PÉNAL – Inéligibilité, gestion municipale de fait et prise illégale d’intérêts : application de la loi pénale plus douce et contrôle du maintien d’influence locale
Par cet arrêt, la Cour de cassation se prononce sur la condamnation d’un ancien maire poursuivi notamment pour poursuite irrégulière de ses fonctions après une inéligibilité et complicité de prise illégale d’intérêts.
En l’espèce, un élu local, condamné à une peine d’inéligibilité devenue définitive, avait poursuivi de fait des interventions dans la gestion municipale après sa démission formelle, notamment en influençant des décisions administratives et en participant à l’organisation des services communaux. Il avait également été poursuivi pour son rôle dans le recrutement de son épouse au sein d’un établissement public communal.
La Cour de cassation valide l’analyse de la cour d’appel sur la caractérisation du maintien de facto dans des fonctions de direction, en rappelant que des actes d’administration et de pilotage suffisent à établir l’infraction, même sans mandat formel.

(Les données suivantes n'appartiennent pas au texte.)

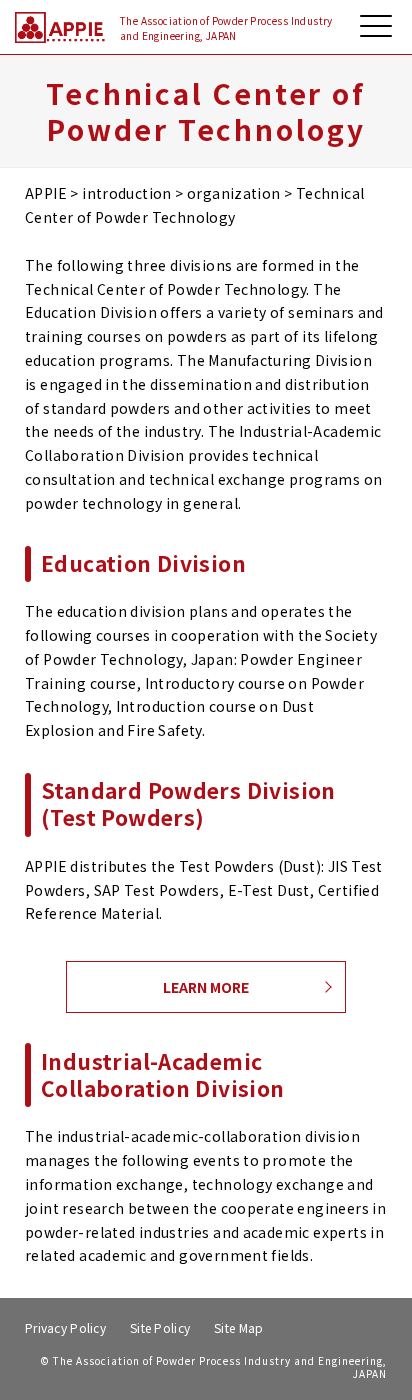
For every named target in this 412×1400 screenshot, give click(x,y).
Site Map (238, 1327)
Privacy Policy (65, 1327)
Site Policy (160, 1327)
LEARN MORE (206, 987)
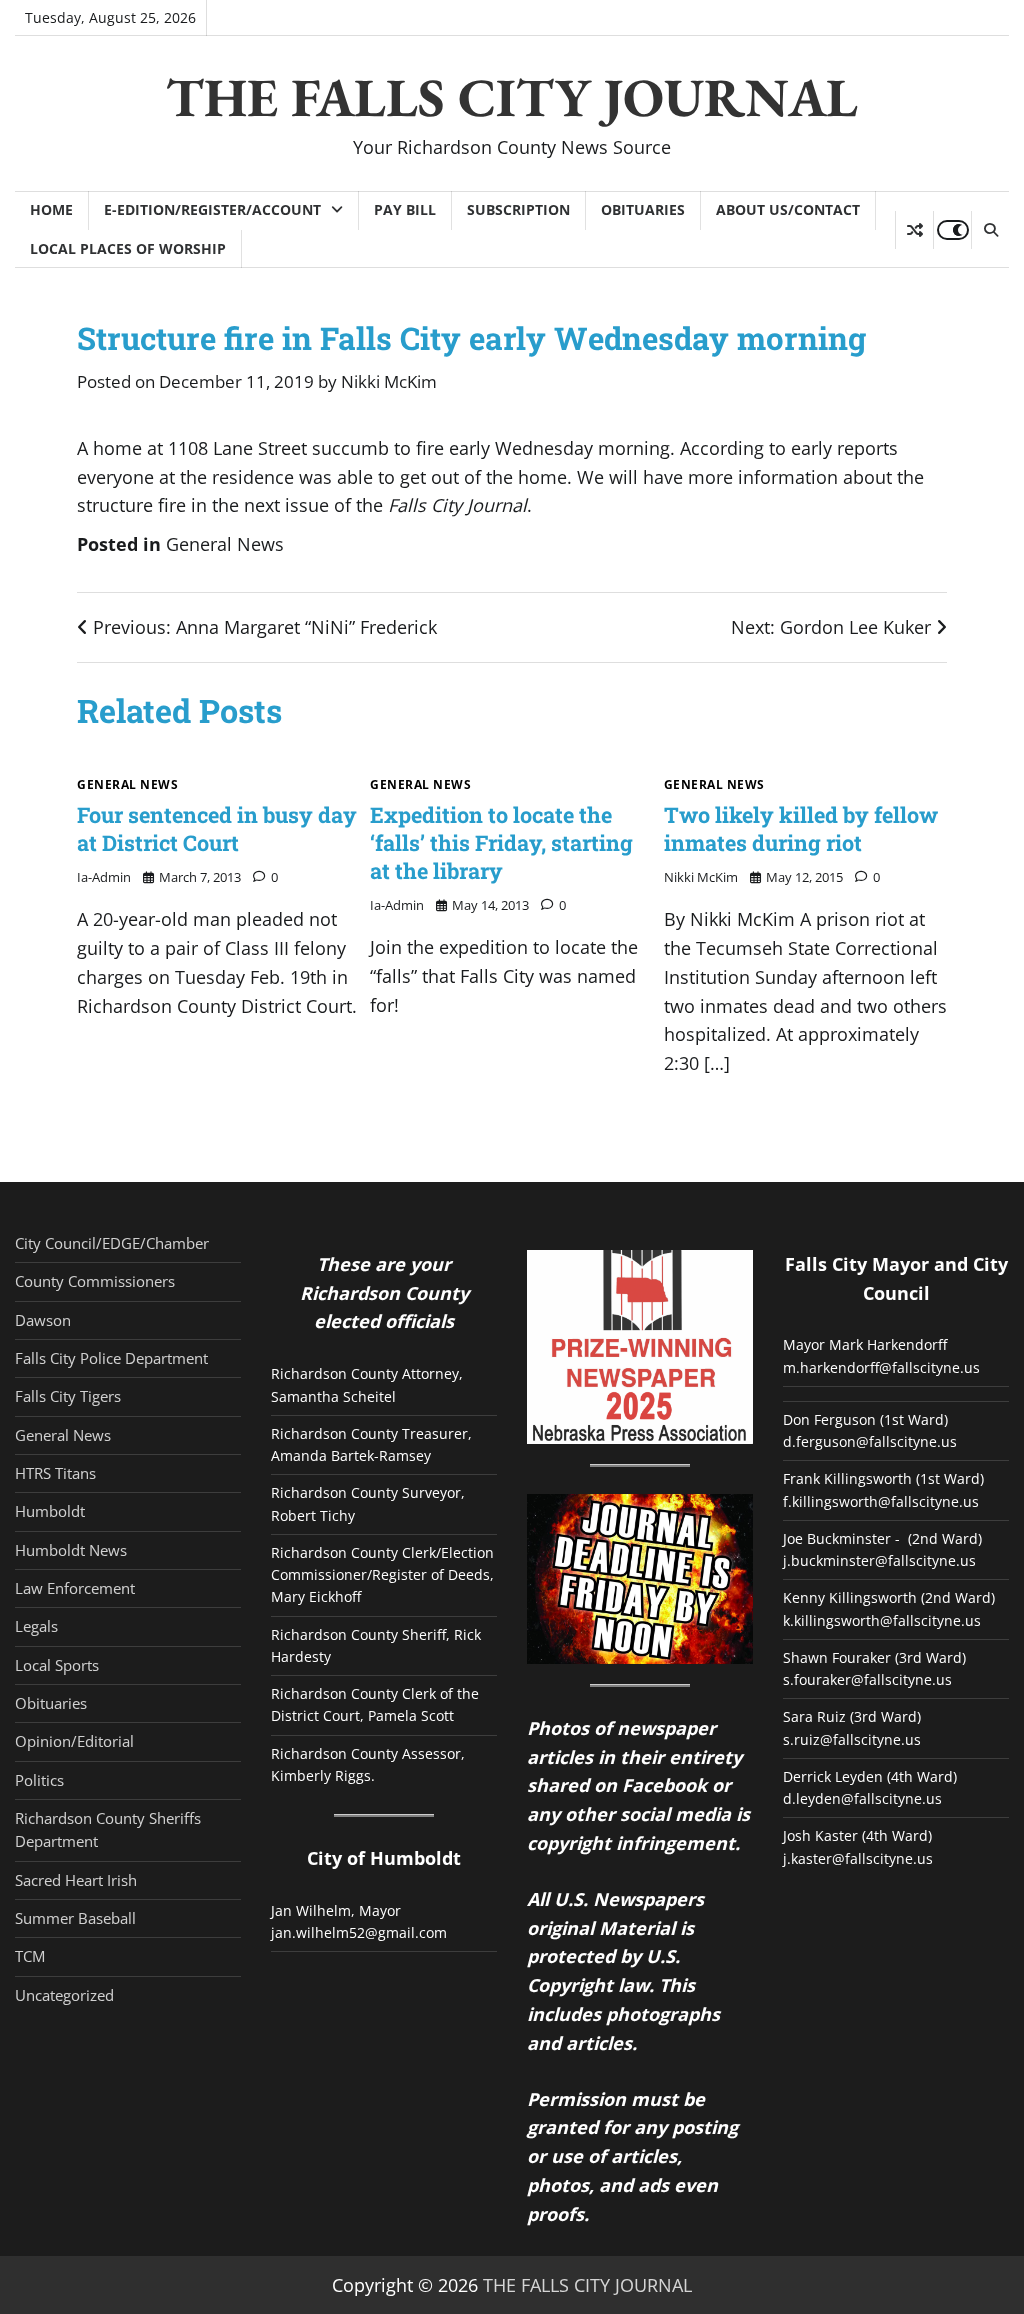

En revanche, la Haute juridiction relève d’office l’application d’une loi nouvelle plus douce du 22 décembre 2025 ayant modifié la définition de la prise illégale d’intérêts et introduit une cause d’exonération. Elle en déduit que la condamnation sur ce point doit être annulée et renvoyée devant la cour d’appel pour réexamen.
L’arrêt consacre ainsi une double précision : l’appréciation concrète de l’exercice de fonctions électives interdites et l’application immédiate de la loi pénale plus favorable.